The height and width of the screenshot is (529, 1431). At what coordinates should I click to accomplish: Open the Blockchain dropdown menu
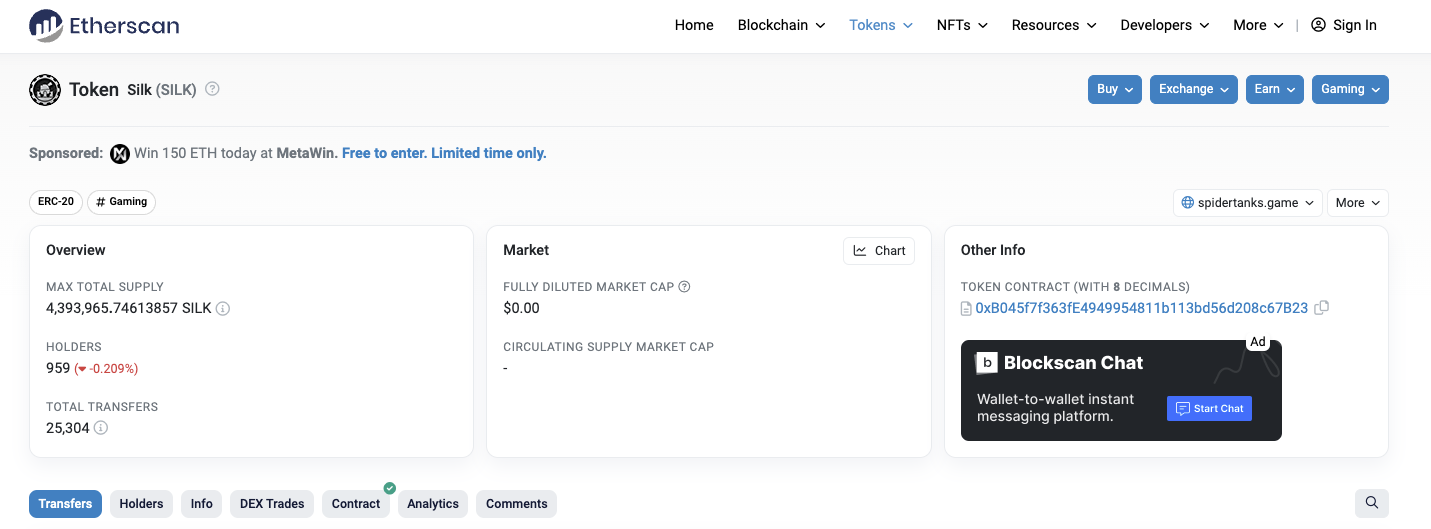[781, 25]
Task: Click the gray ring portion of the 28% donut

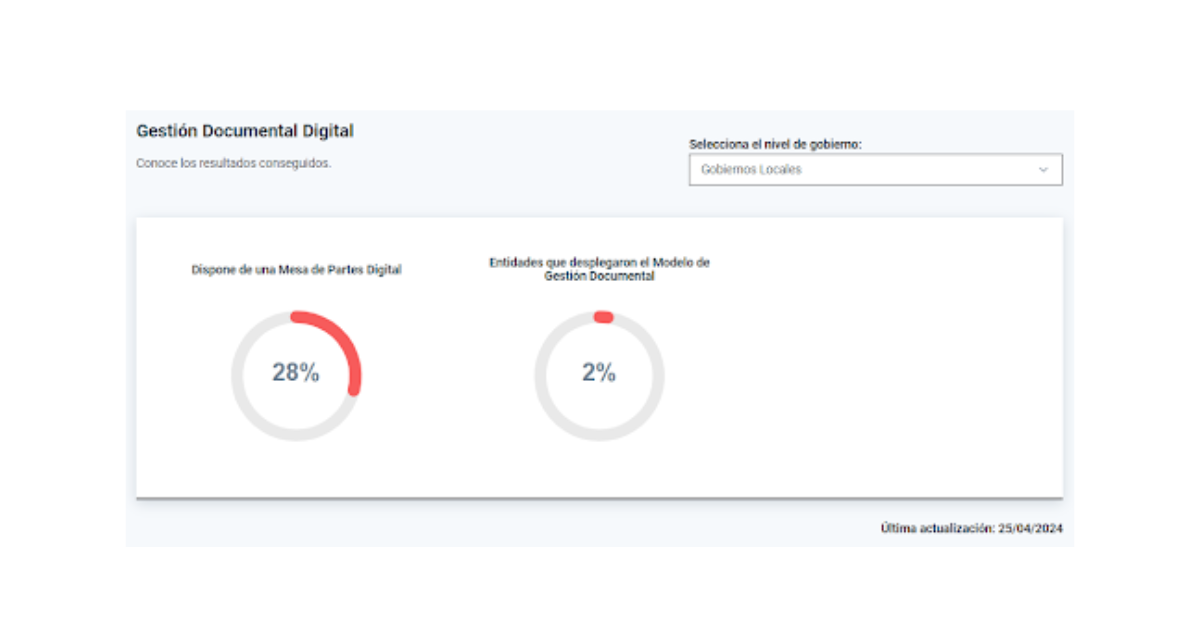Action: (250, 410)
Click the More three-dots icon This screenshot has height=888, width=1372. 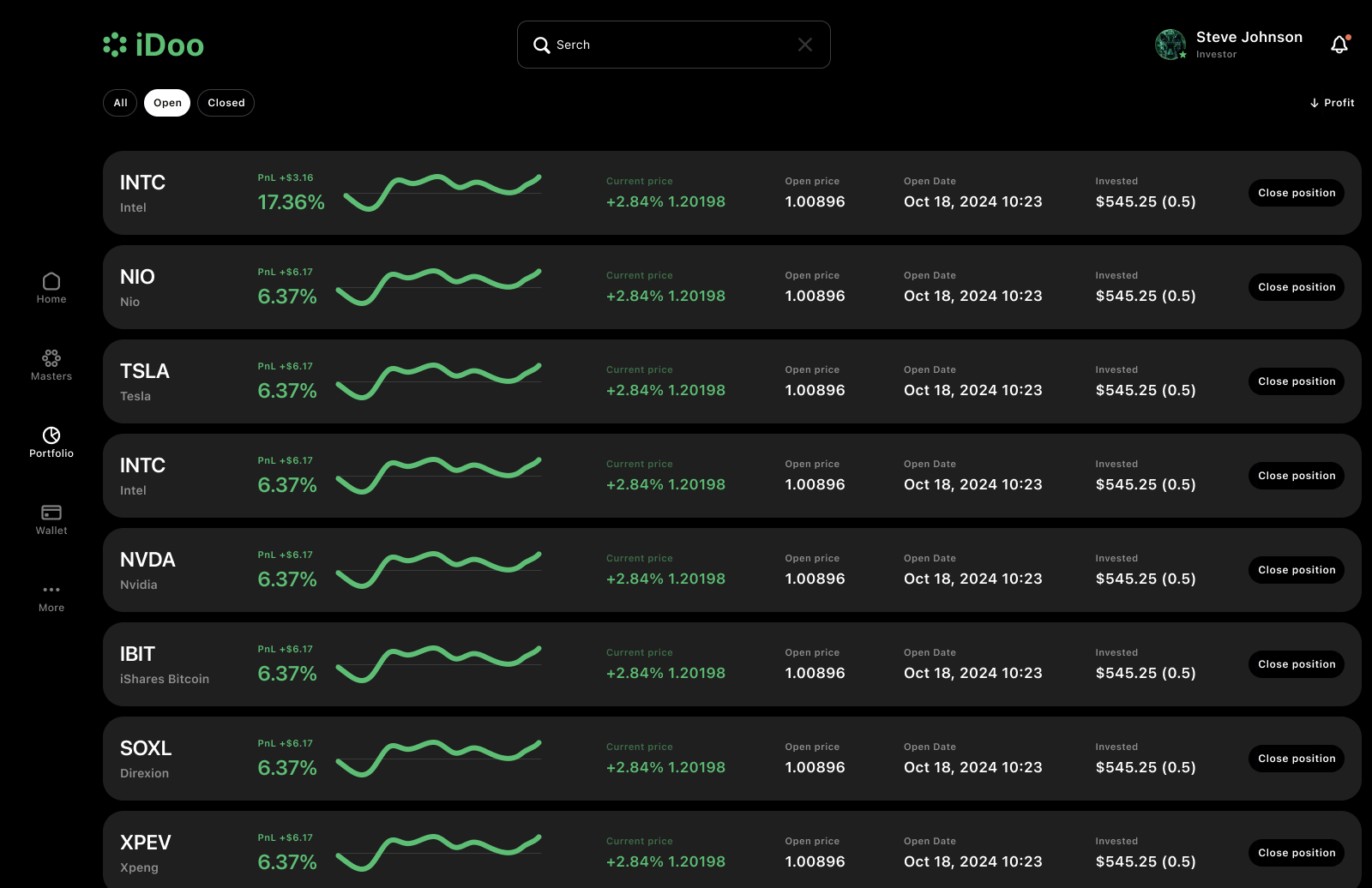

__TASK TO COMPLETE__:
Please pull every line of text from the material above word for word, leaving out the pictures.

__RESULT FOR THIS EXERCISE__:
The height and width of the screenshot is (529, 1431). At what coordinates should I click to accomplish: Open the Blockchain dropdown menu
[781, 25]
Task: Click the gray ring portion of the 28% donut

Action: (250, 410)
Click the More three-dots icon This screenshot has height=888, width=1372. 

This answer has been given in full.